▶ What to do
Among the lines below, a stretch begins at the one with "Tours (579, 486)" and ends at the one with "All Posts (232, 486)". Repeat that stretch exactly, ends included.

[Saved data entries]
::::::::::
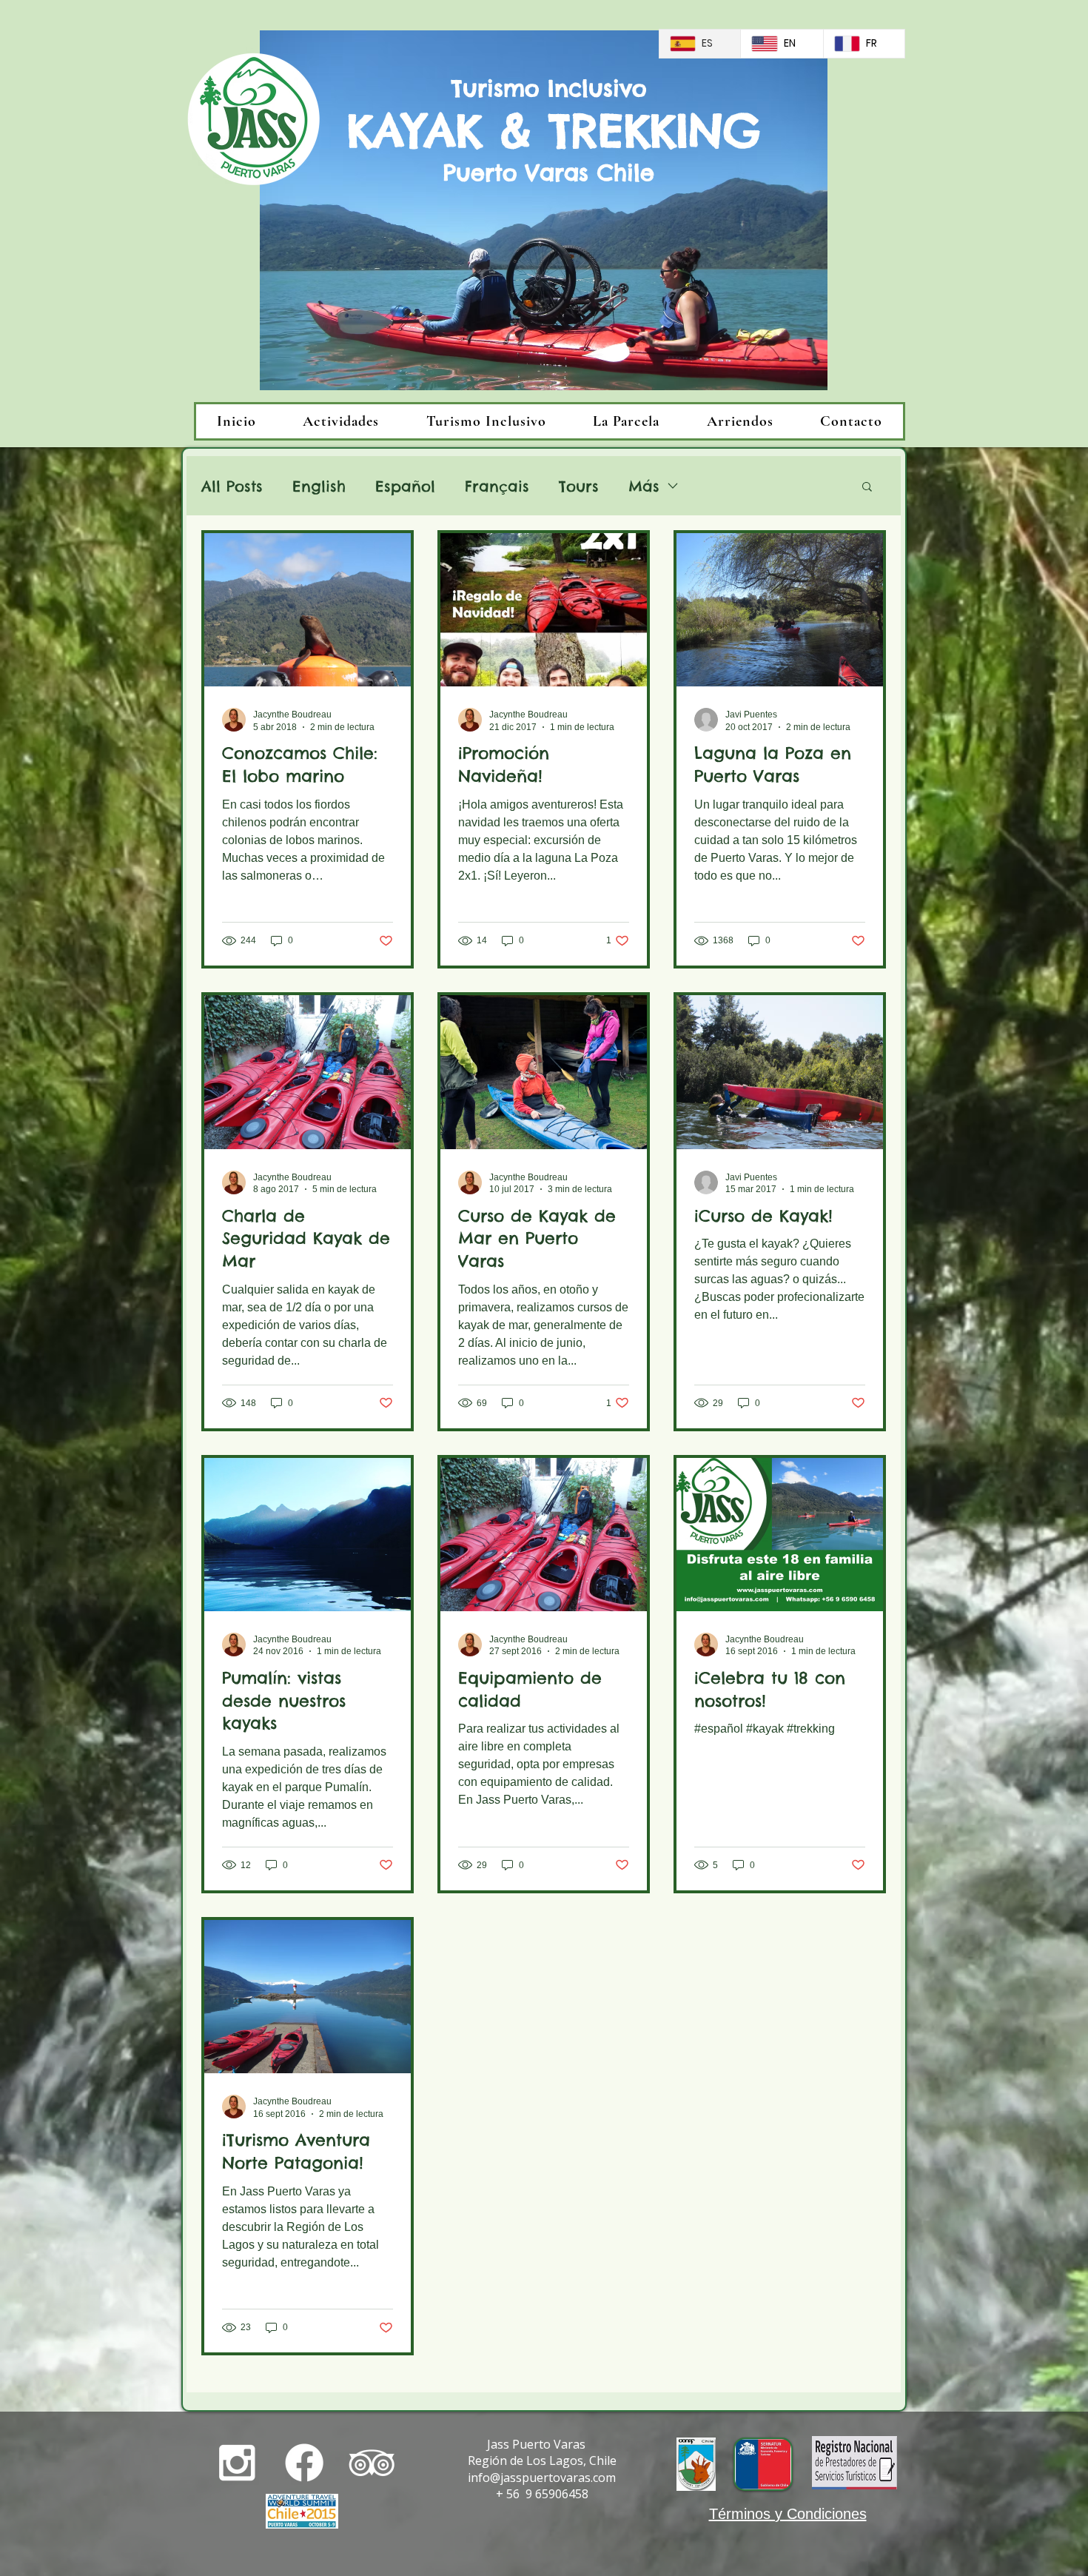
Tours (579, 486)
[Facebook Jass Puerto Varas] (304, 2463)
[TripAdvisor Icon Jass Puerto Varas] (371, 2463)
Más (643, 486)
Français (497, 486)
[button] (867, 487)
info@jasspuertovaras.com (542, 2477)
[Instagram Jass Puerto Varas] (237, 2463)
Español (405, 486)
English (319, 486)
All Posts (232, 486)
::::::::::
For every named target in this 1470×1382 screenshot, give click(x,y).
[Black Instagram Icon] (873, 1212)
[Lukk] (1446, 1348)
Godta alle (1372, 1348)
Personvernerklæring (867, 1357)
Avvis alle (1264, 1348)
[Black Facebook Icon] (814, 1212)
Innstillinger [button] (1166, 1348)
::::::::::
▶ Exercise result
Tours (579, 486)
[Facebook Jass Puerto Varas] (304, 2463)
[TripAdvisor Icon Jass Puerto Varas] (371, 2463)
Más (643, 486)
Français (497, 486)
[button] (867, 487)
info@jasspuertovaras.com (542, 2477)
[Instagram Jass Puerto Varas] (237, 2463)
Español (405, 486)
English (319, 486)
All Posts (232, 486)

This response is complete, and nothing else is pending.